Harsh Dabidin attire également l’attention sur une dimension souvent négligée de la violence envers les femmes : son impact économique. « Au-delà des ravages humains et sociaux, ces violences laissent une empreinte financière considérable », explique-t-il. « Les coûts directs incluent les soins médicaux, les services juridiques et les dépenses liées à l’application de la loi. Mais les répercussions indirectes, comme la perte de productivité et les conséquences économiques à long terme pour les survivantes, amplifient encore le poids de ce fléau. Selon une étude menée en 2015, la violence envers les femmes représente environ un coût de 1% du Produit intérieur brut annuel d’une économie. Ce chiffre illustre une vérité incontournable : combattre ces violences n’est pas seulement une question de droits humains, mais aussi une nécessité économique, une pierre angulaire pour assurer le développement et la prospérité des sociétés. »
Pour de nombreuses survivantes, la police reste souvent leur unique recours. « Cela ne suffit pas », insiste Harsh. Il critique également les refuges temporaires, qu’il estime être une réponse incomplète : « Les refuges ne sont pas une solution durable. Ce sont les agresseurs qui doivent être punis. L’impunité ne doit jamais être tolérée, car sans une justice ferme, les lois perdent leur effet dissuasif. Il est impératif que nous donnions aux femmes, dès le plus jeune âge, les moyens de se protéger et de se construire. »
Harsh Dabidin met en avant des propositions concrètes. La prévention, selon lui, repose avant tout sur l’éducation et la socialisation. Dès l’enfance, il est essentiel d’apprendre le respect mutuel et de reconnaître les comportements inacceptables. « En instaurant l’empathie et le respect au sein du foyer. » Il faut aussi rendre accessibles des cours d’autodéfense dès l’enfance, afin que les jeunes filles acquièrent des outils pour se protéger et une confiance qui peut transformer leur quotidien. On peut mettre sur pied des groupes de soutien dédiés aux survivantes de violences psychologiques, souvent ignorées. Et des programmes d’aide financière, afin de permettre aux survivantes de retrouver leur autonomie et de reconstruire leur avenir.

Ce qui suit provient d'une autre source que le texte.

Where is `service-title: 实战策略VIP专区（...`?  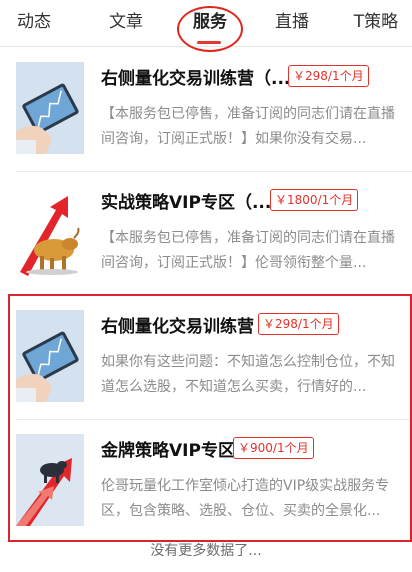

« Les lois existent, mais leur application reste trop souvent lente et inefficace », dira Harsh. Ce dernier insiste sur la nécessité d’accélérer les processus judiciaires et de renforcer les sanctions contre les agresseurs afin de garantir « une justice véritable et dissuasive ». Selon lui, la lutte contre la violence nécessite une mobilisation collective et des actions concrètes pour garantir un réel changement sociétal. « La violence contre les femmes est une trahison de notre humanité », conclut Harsh.